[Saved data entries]
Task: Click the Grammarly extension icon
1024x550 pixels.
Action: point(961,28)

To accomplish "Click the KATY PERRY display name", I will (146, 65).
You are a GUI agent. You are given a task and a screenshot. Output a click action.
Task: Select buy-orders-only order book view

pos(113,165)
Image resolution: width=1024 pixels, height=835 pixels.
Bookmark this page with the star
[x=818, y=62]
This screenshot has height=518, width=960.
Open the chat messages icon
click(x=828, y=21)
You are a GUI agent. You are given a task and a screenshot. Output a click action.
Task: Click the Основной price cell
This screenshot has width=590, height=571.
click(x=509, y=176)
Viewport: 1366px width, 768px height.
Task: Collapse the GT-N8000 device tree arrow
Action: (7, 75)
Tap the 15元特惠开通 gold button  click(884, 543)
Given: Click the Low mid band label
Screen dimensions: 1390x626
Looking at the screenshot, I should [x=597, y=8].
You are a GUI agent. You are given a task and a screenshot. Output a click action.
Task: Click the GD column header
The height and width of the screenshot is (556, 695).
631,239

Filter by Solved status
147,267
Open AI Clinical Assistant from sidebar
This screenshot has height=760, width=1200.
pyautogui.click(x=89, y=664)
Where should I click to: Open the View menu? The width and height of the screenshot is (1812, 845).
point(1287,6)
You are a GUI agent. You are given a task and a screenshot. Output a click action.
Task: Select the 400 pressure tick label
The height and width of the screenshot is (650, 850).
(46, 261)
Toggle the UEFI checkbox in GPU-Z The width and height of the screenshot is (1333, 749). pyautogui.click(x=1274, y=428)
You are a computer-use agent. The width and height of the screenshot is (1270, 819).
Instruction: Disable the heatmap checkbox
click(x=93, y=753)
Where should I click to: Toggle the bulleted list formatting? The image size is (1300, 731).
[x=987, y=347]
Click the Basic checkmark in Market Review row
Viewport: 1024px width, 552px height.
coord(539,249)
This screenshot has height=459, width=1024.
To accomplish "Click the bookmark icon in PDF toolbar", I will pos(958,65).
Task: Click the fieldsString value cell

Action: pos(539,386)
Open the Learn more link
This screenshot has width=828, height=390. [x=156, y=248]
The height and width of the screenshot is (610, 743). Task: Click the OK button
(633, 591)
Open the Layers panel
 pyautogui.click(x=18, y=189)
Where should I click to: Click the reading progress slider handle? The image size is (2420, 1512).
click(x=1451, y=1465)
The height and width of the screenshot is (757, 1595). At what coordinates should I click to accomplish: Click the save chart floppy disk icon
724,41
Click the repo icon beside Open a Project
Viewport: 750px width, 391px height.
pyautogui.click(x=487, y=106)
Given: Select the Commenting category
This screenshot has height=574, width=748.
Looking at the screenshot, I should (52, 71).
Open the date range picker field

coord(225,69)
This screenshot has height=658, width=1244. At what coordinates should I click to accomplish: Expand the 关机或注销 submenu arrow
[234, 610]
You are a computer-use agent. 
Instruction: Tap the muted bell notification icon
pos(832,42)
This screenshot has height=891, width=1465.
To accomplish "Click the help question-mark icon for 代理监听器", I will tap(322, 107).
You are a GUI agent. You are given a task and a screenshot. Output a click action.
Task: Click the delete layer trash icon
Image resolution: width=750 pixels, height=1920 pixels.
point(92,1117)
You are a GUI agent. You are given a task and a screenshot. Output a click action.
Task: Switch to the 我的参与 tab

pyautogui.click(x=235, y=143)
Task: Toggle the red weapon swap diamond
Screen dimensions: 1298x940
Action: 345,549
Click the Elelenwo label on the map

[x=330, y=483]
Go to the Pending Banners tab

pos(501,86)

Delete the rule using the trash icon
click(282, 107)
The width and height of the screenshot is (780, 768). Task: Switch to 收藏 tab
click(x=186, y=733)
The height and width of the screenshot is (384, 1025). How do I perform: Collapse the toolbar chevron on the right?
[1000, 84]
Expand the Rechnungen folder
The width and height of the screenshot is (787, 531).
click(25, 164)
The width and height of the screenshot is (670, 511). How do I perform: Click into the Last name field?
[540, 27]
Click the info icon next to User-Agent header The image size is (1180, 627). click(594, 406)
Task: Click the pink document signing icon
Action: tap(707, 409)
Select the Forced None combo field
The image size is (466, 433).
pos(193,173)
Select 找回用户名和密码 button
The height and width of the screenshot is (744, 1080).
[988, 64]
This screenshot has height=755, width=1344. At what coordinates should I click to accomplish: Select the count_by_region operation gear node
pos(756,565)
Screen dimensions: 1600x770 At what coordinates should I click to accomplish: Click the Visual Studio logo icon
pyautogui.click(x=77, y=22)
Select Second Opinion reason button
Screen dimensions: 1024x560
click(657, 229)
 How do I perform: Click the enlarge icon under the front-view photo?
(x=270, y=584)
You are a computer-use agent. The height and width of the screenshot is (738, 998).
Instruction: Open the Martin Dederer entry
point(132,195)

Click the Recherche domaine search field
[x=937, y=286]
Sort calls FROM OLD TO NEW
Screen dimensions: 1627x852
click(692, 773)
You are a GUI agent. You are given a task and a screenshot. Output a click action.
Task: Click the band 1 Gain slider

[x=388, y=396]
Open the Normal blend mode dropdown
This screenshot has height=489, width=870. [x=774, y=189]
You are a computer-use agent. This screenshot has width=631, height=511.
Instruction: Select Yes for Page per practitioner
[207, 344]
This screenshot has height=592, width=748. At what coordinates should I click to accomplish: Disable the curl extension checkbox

• WORK ITEM:
What is needed is an exact repetition of all the entries above.

• RESPONSE TO THE TASK:
Task: Click the Grammarly extension icon
1024x550 pixels.
Action: point(961,28)

To accomplish "Click the KATY PERRY display name", I will (146, 65).
You are a GUI agent. You are given a task and a screenshot. Output a click action.
Task: Select buy-orders-only order book view

pos(113,165)
Image resolution: width=1024 pixels, height=835 pixels.
Bookmark this page with the star
[x=818, y=62]
This screenshot has height=518, width=960.
Open the chat messages icon
click(x=828, y=21)
You are a GUI agent. You are given a task and a screenshot. Output a click action.
Task: Click the Основной price cell
This screenshot has width=590, height=571.
click(x=509, y=176)
Viewport: 1366px width, 768px height.
Task: Collapse the GT-N8000 device tree arrow
Action: (7, 75)
Tap the 15元特惠开通 gold button  click(884, 543)
Given: Click the Low mid band label
Screen dimensions: 1390x626
Looking at the screenshot, I should [x=597, y=8].
You are a GUI agent. You are given a task and a screenshot. Output a click action.
Task: Click the GD column header
The height and width of the screenshot is (556, 695).
631,239

Filter by Solved status
147,267
Open AI Clinical Assistant from sidebar
This screenshot has height=760, width=1200.
pyautogui.click(x=89, y=664)
Where should I click to: Open the View menu? The width and height of the screenshot is (1812, 845).
point(1287,6)
You are a GUI agent. You are given a task and a screenshot. Output a click action.
Task: Select the 400 pressure tick label
The height and width of the screenshot is (650, 850).
(46, 261)
Toggle the UEFI checkbox in GPU-Z The width and height of the screenshot is (1333, 749). pyautogui.click(x=1274, y=428)
You are a computer-use agent. The width and height of the screenshot is (1270, 819).
Instruction: Disable the heatmap checkbox
click(x=93, y=753)
Where should I click to: Toggle the bulleted list formatting? The image size is (1300, 731).
[x=987, y=347]
Click the Basic checkmark in Market Review row
Viewport: 1024px width, 552px height.
coord(539,249)
This screenshot has height=459, width=1024.
To accomplish "Click the bookmark icon in PDF toolbar", I will pos(958,65).
Task: Click the fieldsString value cell

Action: pos(539,386)
Open the Learn more link
This screenshot has width=828, height=390. [x=156, y=248]
The height and width of the screenshot is (610, 743). Task: Click the OK button
(633, 591)
Open the Layers panel
 pyautogui.click(x=18, y=189)
Where should I click to: Click the reading progress slider handle? The image size is (2420, 1512).
click(x=1451, y=1465)
The height and width of the screenshot is (757, 1595). At what coordinates should I click to accomplish: Click the save chart floppy disk icon
724,41
Click the repo icon beside Open a Project
Viewport: 750px width, 391px height.
pyautogui.click(x=487, y=106)
Given: Select the Commenting category
This screenshot has height=574, width=748.
Looking at the screenshot, I should (52, 71).
Open the date range picker field

coord(225,69)
This screenshot has height=658, width=1244. At what coordinates should I click to accomplish: Expand the 关机或注销 submenu arrow
[234, 610]
You are a computer-use agent. 
Instruction: Tap the muted bell notification icon
pos(832,42)
This screenshot has height=891, width=1465.
To accomplish "Click the help question-mark icon for 代理监听器", I will tap(322, 107).
You are a GUI agent. You are given a task and a screenshot. Output a click action.
Task: Click the delete layer trash icon
Image resolution: width=750 pixels, height=1920 pixels.
point(92,1117)
You are a GUI agent. You are given a task and a screenshot. Output a click action.
Task: Switch to the 我的参与 tab

pyautogui.click(x=235, y=143)
Task: Toggle the red weapon swap diamond
Screen dimensions: 1298x940
Action: 345,549
Click the Elelenwo label on the map

[x=330, y=483]
Go to the Pending Banners tab

pos(501,86)

Delete the rule using the trash icon
click(282, 107)
The width and height of the screenshot is (780, 768). Task: Switch to 收藏 tab
click(x=186, y=733)
The height and width of the screenshot is (384, 1025). How do I perform: Collapse the toolbar chevron on the right?
[1000, 84]
Expand the Rechnungen folder
The width and height of the screenshot is (787, 531).
click(25, 164)
The width and height of the screenshot is (670, 511). How do I perform: Click into the Last name field?
[540, 27]
Click the info icon next to User-Agent header The image size is (1180, 627). click(594, 406)
Task: Click the pink document signing icon
Action: tap(707, 409)
Select the Forced None combo field
The image size is (466, 433).
pos(193,173)
Select 找回用户名和密码 button
The height and width of the screenshot is (744, 1080).
[988, 64]
This screenshot has height=755, width=1344. At what coordinates should I click to accomplish: Select the count_by_region operation gear node
pos(756,565)
Screen dimensions: 1600x770 At what coordinates should I click to accomplish: Click the Visual Studio logo icon
pyautogui.click(x=77, y=22)
Select Second Opinion reason button
Screen dimensions: 1024x560
click(657, 229)
 How do I perform: Click the enlarge icon under the front-view photo?
(x=270, y=584)
You are a computer-use agent. The height and width of the screenshot is (738, 998).
Instruction: Open the Martin Dederer entry
point(132,195)

Click the Recherche domaine search field
[x=937, y=286]
Sort calls FROM OLD TO NEW
Screen dimensions: 1627x852
click(692, 773)
You are a GUI agent. You are given a task and a screenshot. Output a click action.
Task: Click the band 1 Gain slider

[x=388, y=396]
Open the Normal blend mode dropdown
This screenshot has height=489, width=870. [x=774, y=189]
You are a computer-use agent. This screenshot has width=631, height=511.
Instruction: Select Yes for Page per practitioner
[207, 344]
This screenshot has height=592, width=748. At what coordinates should I click to accomplish: Disable the curl extension checkbox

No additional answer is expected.